Pernyataan Ketua Yayasan Hubbul Wathan Terkait Dugaan Korupsi Kampus STAI Duri

Diterbitkan Tanggal: 14 / 09 / 17

Kategori: | MANDAU & PINGGIR, TODAY |

RIAUEXPRESS, MANDAU –  Terkait dengan dugaan korupsi  Gedung Sekolah Tinggi Agama Islam (STAI) Duri yang sudah dilakukan penyelidikan beberapa waktu yang lalu oleh Kejaksaan Negeri Bengkalis dengan nilai 4,8 Milyar merupakan  bangunan yang bermasalah di Duri yang dikerjakan oleh PT. Cahaya Laksamana Putra Abadi (CLPA) dan terindikasi ada dugaan korupsi.

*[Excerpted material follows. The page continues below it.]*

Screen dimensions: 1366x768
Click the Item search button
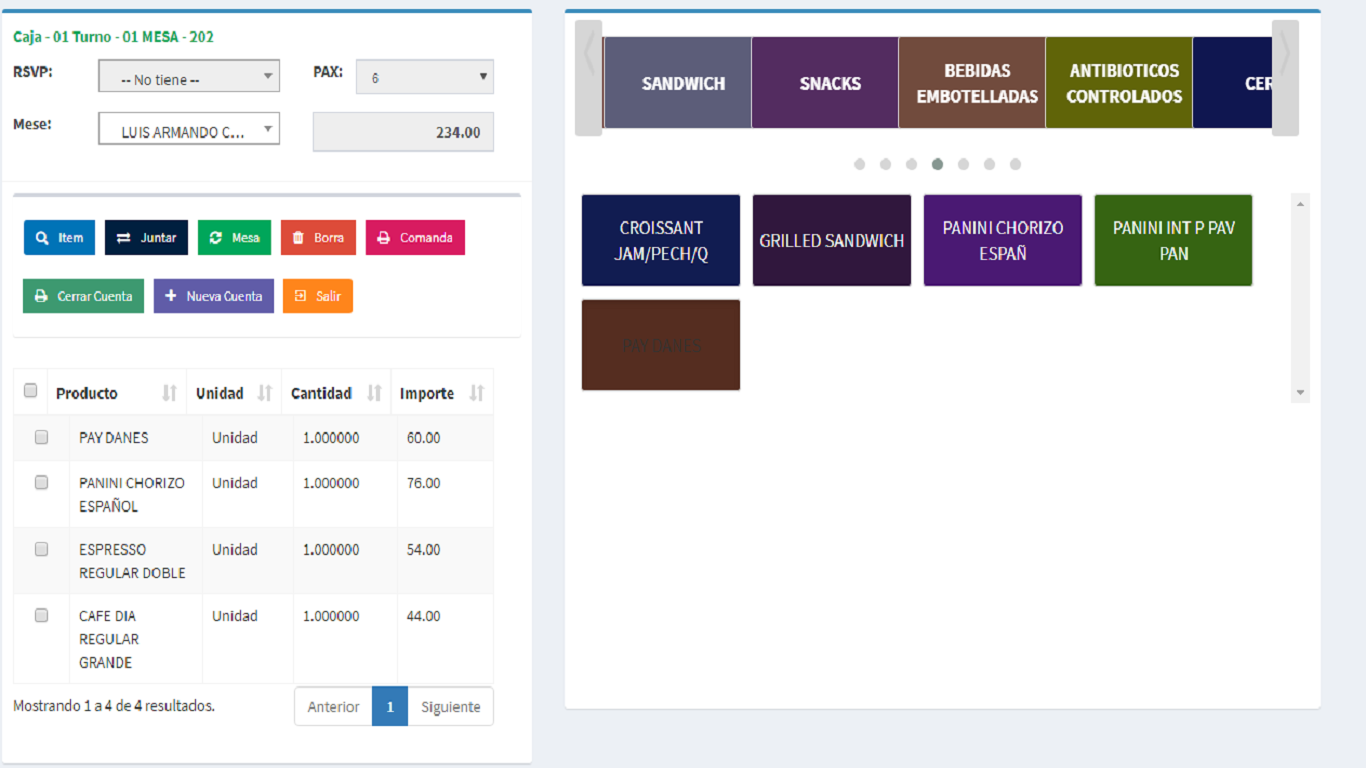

Untuk mencari titik terang selaku pemburu informasi, Kamis (14/09/17) awak media mendatangi langsung Buya Hamka sebagai Ketua Yayasan Hubbul Wathan yang menerima bantuan tersebut dengan alokasi dana 4,8 Milyar.

Berita Terkait: pekan-depan-direktur-pelaksana-dugaan-korupsi-gedung-hubbul-wathan-akan-dipanggil-kejaksaan

Dalam wawancara khusus, Buya Hamka terkait Korupsi gedung STAI yang dipimpinnya menjelaskan.

“Benar, kami dari Yayasan Hubbul Wathan Duri Kec. Mandau Kab. Bengkalis Prov. Riau mendapatkan bantuan berupa bangunan sebanyak 8 ruang kelas dengan nilai 4,8 Milyar, beberapa waktu yang lalu saya dipanggil oleh Kejaksaan Negeri Bnegkalis terkait hal ini sebagai saksi untuk menjelaskan bagaimana kronologisnya dari awal”.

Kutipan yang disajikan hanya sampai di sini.